> [The task]
Which lines of the data contain the string "Hours"? Copy every one.

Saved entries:
====
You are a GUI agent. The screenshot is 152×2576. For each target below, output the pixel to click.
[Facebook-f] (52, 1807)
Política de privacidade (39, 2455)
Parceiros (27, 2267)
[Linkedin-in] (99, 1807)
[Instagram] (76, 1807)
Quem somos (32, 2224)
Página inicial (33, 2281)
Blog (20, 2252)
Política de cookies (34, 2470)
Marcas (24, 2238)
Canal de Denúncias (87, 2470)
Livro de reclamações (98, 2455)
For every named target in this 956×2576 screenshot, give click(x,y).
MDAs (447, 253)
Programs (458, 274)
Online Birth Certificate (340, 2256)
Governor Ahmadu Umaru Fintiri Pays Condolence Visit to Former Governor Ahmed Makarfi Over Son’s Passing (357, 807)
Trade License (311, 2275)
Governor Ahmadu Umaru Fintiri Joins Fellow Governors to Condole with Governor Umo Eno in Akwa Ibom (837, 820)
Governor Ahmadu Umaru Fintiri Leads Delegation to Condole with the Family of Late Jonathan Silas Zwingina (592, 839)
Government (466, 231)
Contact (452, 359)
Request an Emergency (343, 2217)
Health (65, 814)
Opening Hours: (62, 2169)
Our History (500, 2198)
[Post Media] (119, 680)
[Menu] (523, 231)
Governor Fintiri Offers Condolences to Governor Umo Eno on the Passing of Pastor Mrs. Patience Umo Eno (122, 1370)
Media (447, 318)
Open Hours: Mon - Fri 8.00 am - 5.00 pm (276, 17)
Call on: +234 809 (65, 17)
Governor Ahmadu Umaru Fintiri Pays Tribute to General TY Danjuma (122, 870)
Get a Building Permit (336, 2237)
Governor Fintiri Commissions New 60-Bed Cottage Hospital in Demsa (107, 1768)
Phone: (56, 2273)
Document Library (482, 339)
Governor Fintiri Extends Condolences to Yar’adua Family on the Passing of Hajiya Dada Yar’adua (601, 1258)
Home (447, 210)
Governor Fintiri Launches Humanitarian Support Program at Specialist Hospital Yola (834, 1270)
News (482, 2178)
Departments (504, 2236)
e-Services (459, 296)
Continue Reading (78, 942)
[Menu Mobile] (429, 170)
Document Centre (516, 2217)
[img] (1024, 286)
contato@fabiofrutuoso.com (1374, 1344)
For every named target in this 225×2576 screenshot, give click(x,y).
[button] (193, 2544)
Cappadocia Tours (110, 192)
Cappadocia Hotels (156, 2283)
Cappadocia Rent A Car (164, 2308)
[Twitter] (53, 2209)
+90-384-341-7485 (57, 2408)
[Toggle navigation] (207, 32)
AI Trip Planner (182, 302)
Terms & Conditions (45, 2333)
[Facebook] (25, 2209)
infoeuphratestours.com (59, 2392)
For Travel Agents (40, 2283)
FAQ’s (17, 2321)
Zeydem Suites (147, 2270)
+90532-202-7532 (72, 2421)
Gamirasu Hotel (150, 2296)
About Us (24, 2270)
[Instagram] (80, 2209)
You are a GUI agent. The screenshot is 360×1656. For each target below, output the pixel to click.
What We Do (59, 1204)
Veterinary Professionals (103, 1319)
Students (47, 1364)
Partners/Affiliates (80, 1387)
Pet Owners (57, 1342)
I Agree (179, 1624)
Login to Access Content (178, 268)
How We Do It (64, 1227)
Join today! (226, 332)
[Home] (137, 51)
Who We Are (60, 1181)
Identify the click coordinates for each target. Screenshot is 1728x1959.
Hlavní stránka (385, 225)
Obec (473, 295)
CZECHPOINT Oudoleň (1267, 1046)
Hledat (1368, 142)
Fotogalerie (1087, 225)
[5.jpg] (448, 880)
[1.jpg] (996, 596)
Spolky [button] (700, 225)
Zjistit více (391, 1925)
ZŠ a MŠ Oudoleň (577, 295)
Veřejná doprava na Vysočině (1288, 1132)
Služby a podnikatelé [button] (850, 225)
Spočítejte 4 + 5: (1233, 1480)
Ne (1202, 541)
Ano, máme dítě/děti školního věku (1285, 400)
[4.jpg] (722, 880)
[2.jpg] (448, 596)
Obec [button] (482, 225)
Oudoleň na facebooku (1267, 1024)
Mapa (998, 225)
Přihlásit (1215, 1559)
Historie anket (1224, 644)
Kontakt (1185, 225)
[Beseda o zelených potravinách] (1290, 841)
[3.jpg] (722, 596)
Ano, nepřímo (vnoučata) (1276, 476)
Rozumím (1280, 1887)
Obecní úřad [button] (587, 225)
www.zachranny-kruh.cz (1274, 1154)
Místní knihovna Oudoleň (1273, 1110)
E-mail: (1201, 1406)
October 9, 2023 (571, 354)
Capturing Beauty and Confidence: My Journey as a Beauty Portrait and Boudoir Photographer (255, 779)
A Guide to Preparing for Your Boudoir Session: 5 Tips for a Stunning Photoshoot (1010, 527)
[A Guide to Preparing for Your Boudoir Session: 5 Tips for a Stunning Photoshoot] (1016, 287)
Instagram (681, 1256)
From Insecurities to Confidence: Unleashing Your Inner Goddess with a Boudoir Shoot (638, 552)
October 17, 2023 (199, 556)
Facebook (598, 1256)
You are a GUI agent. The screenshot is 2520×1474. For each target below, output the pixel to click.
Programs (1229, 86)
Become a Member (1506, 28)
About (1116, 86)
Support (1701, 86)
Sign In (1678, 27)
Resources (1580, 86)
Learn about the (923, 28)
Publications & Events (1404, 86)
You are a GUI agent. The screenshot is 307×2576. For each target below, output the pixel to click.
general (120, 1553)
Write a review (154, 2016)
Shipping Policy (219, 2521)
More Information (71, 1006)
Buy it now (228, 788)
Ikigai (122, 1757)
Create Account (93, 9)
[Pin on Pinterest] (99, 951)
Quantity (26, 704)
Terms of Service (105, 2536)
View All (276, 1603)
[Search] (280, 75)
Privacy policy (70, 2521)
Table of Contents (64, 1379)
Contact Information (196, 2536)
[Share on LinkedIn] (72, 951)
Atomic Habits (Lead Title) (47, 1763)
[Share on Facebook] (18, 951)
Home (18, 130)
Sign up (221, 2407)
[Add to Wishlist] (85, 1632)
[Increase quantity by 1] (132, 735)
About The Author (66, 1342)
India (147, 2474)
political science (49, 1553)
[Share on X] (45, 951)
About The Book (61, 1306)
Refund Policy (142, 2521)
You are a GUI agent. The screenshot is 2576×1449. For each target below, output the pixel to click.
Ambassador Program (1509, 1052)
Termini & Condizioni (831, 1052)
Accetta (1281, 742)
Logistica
====
> [Exercise output]
Opening Hours: (62, 2169)
Open Hours: Mon - Fri 8.00 am - 5.00 pm (276, 17)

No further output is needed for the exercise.